[WHAT THE TASK REQUIRES]: With pictures omitted, restate the data word for word.

※

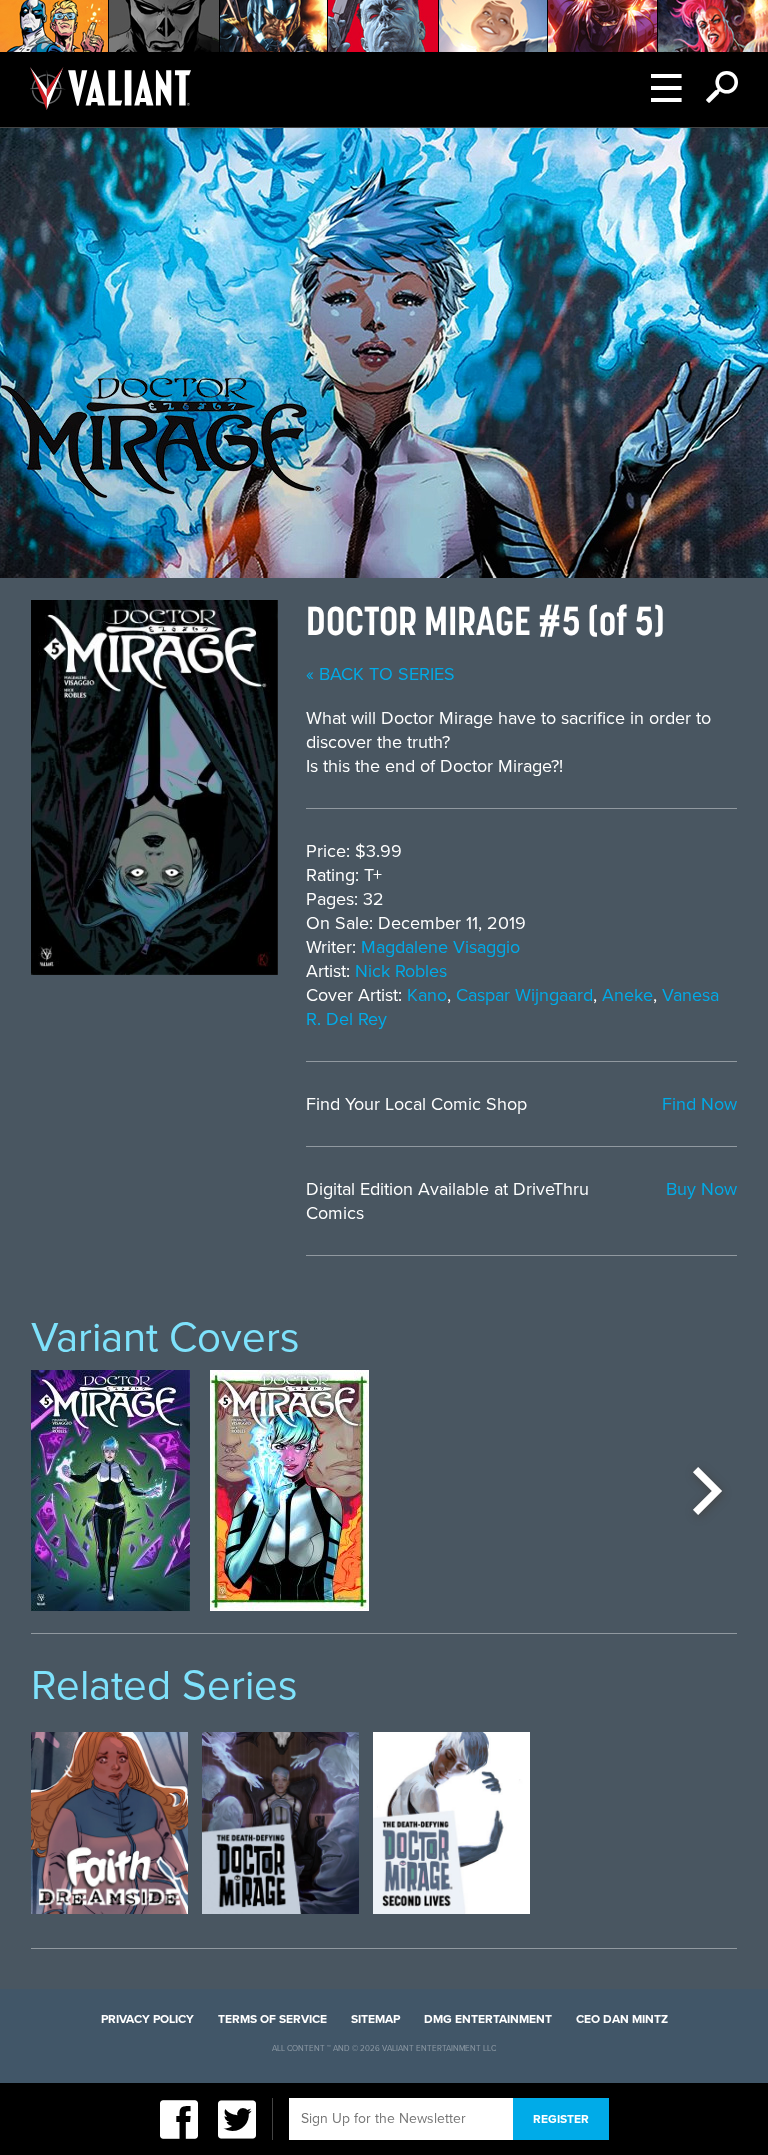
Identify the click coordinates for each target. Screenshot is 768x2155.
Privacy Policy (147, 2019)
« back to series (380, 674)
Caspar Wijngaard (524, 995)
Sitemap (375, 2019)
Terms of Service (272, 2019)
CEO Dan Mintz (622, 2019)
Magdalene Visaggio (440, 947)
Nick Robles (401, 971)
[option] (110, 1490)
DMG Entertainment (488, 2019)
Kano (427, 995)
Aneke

※

[WRITTEN SOLUTION]:
Identify the click coordinates for each target. Screenshot is 768x2155.
Privacy Policy (147, 2019)
« back to series (380, 674)
Caspar Wijngaard (524, 995)
Sitemap (375, 2019)
Terms of Service (272, 2019)
CEO Dan Mintz (622, 2019)
Magdalene Visaggio (440, 947)
Nick Robles (401, 971)
[option] (110, 1490)
DMG Entertainment (488, 2019)
Kano (427, 995)
Aneke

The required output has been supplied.